Pasar modal beserta seluruh mekanisme kegiatannya terutama mengenai emiten, jenis efek yang diperdagangkan dan mekanisme perdagangannya dipandang telah sesuai dengan syari'ah apabila telah memenuhi prinsip-prinsip syariah.
B. PRINSIP-PRINSIP PASAR MODAL DALAM EKONOMI ISLAM
Kegiatan pembiayaan dan investasi di pasar modal pada prinsipnya adalah kegiatan yang dilakukan oleh pemilik harta (shaibul maal) terhadap emiten (pemilik usaha) dimana pemilik harta (shahibul maal) berharap memperoleh keuntungan atau manfaat tertentu.
Secara garis besar prinsip-prinsip pasar modal syariah (Pontjowinoto:2003) adalah :
a. Pembiayaan atau investasi hanya dapat dilakukan pada saat atau kegiatan usaha yang halal, spesifik dan bermanfaat.
b. Karena uang merupakan alat bantu pertukaran nilai, dimana pemilik harta akan memperoleh bagi hasil dan kegiatan usaha tersebut, maka pembiayaan dan investasi harus pada mata uang yang sama dengan pembukuan kegiatan usaha.
c. Akad akan terjadi antara pemilik harta dengan emiten harus jelas. Tindakan maupun informasinya harus transparan dan tidak boleh menimbulkan keraguan yang dapat menimbulkan kerugian di salah satu pihak.
d. Baik pemilik harta maupun emiten tidak boleh mengambil resiko yang melebihi kemampuannya dan dapat menimbulkan kerugian.
e. Penekanan pada mekanisme yang wajar dan prinsip kehati-hatian baik pada investor maupun emiten.
Konsekuensi dari prinsip-prinsip syaraiah diatas dalam tatanan operasional pasar modal syariah harus memenuhi kriteria berikut :
a. Efek yang diperjualbelikan harus merupakan representasi dari barang dan jasa yang halal.
b. Informasi harus terbuka dan transparan, tidak boleh menyesatkan dan tidak memanipulasi fakta.
c. Tidak boleh mempertukarkan efek sejenis dengan nilai nominal yang berbeda.
d. Larangan terhadap rekayasa penawaran untuk mendapatkan keuntungan diatas laba normal, dengan cara menggurangi supply agar harga jual naik.
e. Larangan melakukan rekayasa permintaan untuk mendapatkan keuntungan di atas laba normal dengan cara menciptakan false demand.
f. Larangan atas semua investasi yang tidak dilakukan scara spot (langsung).
g. Boleh melakukan dua transaksi dalam satu akad, dengan syarat : objek, pelaku dan periodenya sama.

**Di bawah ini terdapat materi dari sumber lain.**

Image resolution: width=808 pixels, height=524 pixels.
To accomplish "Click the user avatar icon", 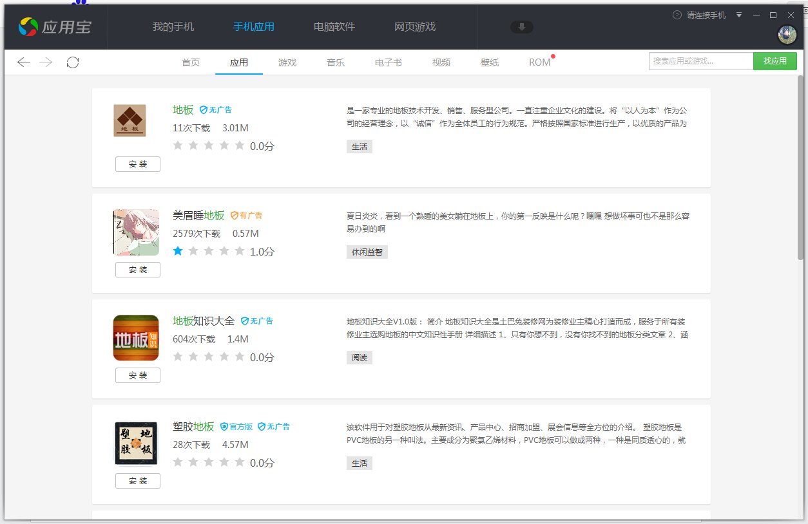I will click(x=787, y=35).
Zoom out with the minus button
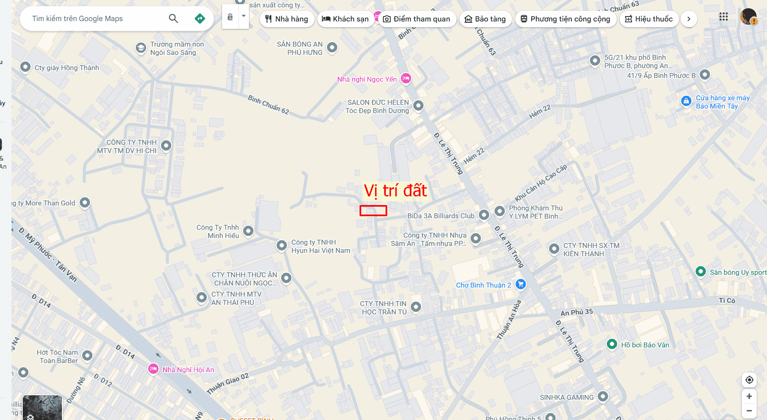The height and width of the screenshot is (420, 767). click(749, 411)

Adapun prinsip dalam transaksi yang mengadung unsur dharar, gharar, riba, maysir, risywah, maksiat dan kedzaliman meliputi :
a. Najsy : melakukan penawaran palsu.
b. Bai' al-ma'dum : melakukan penjualan atas barang (efek syari'ah) yang belum dimiliki (short selling).
c. Insider Trading : memakai informasi orang dalam untuk memperoleh keuntungan atas transaksi yang dilarang Menimbulkan informasi yang menyesatkan.

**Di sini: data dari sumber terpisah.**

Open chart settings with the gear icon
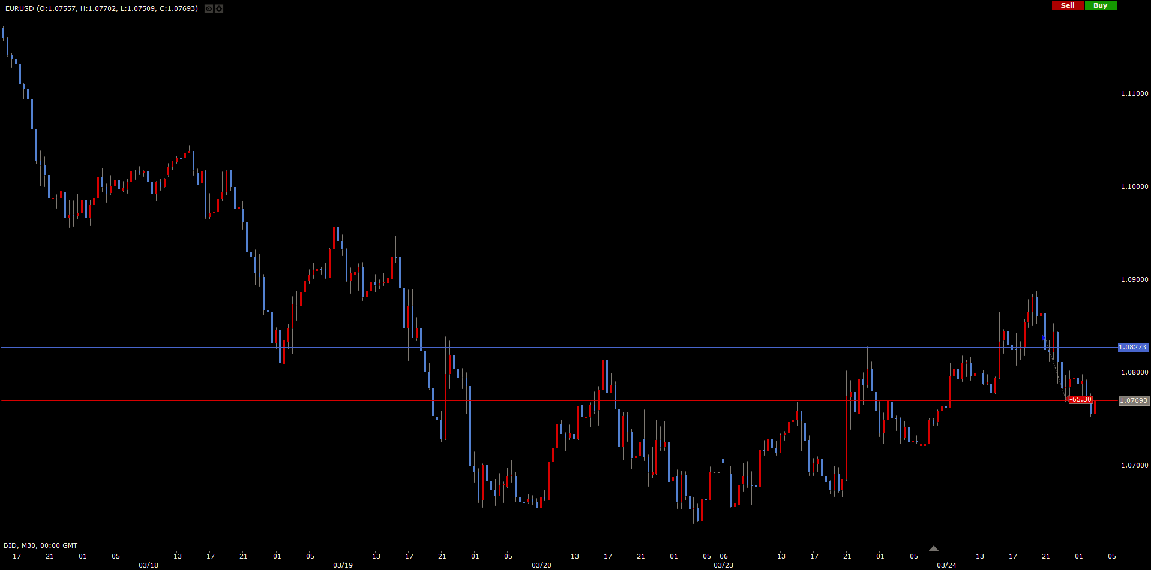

d. Margin trading: melakukan transaksi atas efek syari'ah dengan fasilitas pinjaman berbasis bunga atas kewajiban penyelesaian pembelian efek syari'ah tersebut.
e. Ihtikar(penimbunan): melakukan pembelian atau pengumpulan suatu efek syari'ah untuk menyebabkan perubahan harga efek syari'ah dengan tujuan memengaruhi puhak lain.